Source data START

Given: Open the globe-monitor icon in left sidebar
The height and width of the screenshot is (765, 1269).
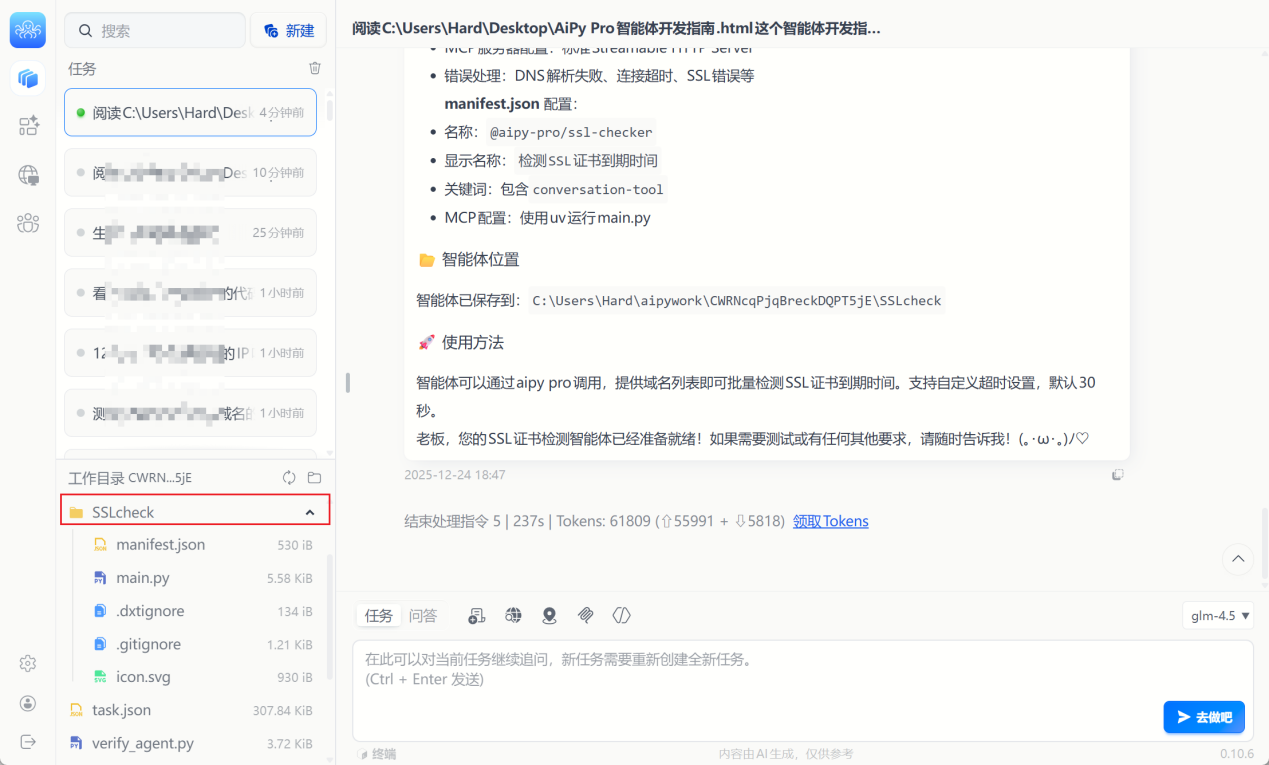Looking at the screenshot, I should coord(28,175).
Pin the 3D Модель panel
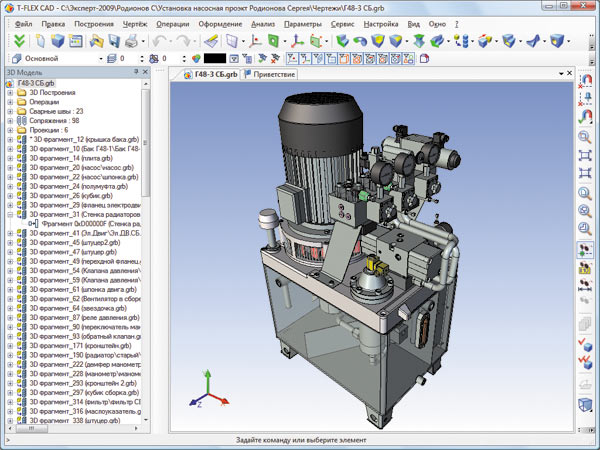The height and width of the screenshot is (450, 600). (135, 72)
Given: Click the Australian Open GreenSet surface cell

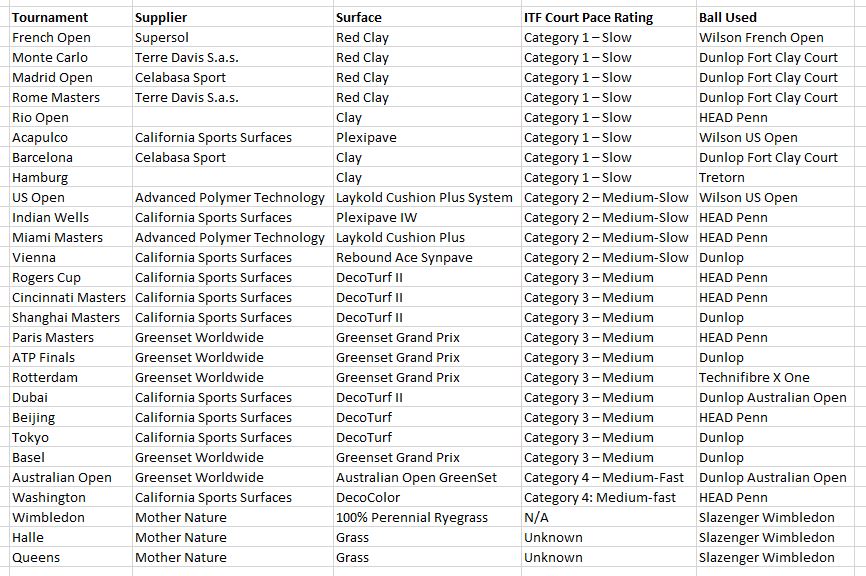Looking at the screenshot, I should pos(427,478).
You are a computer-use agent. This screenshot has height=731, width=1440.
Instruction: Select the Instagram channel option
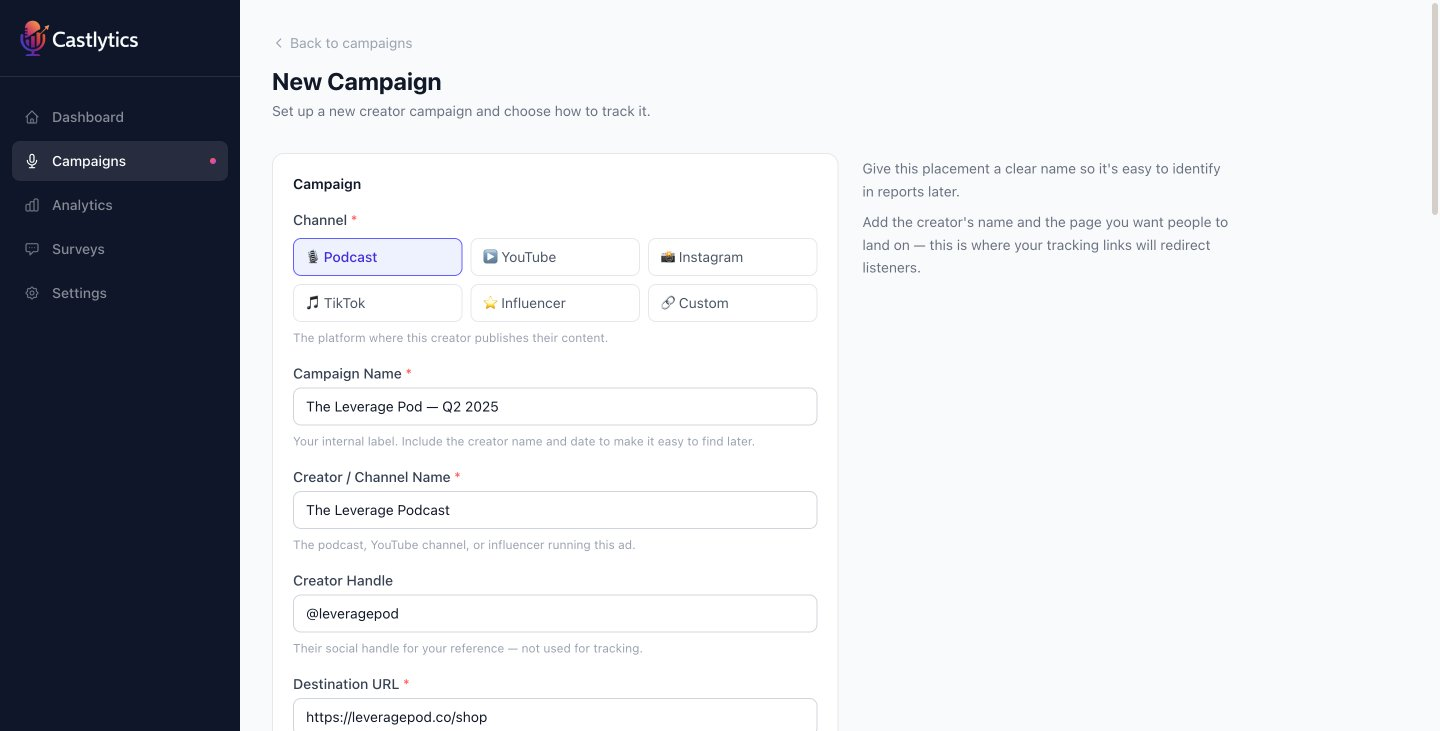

Source data END

#### Instructions to follow:
Final task for the records above: print exactly the lines from the one that contains "You are a computer-use" through the last line, both ends included, pictures excluded.

#### Result below:
You are a computer-use agent. This screenshot has height=731, width=1440.
Instruction: Select the Instagram channel option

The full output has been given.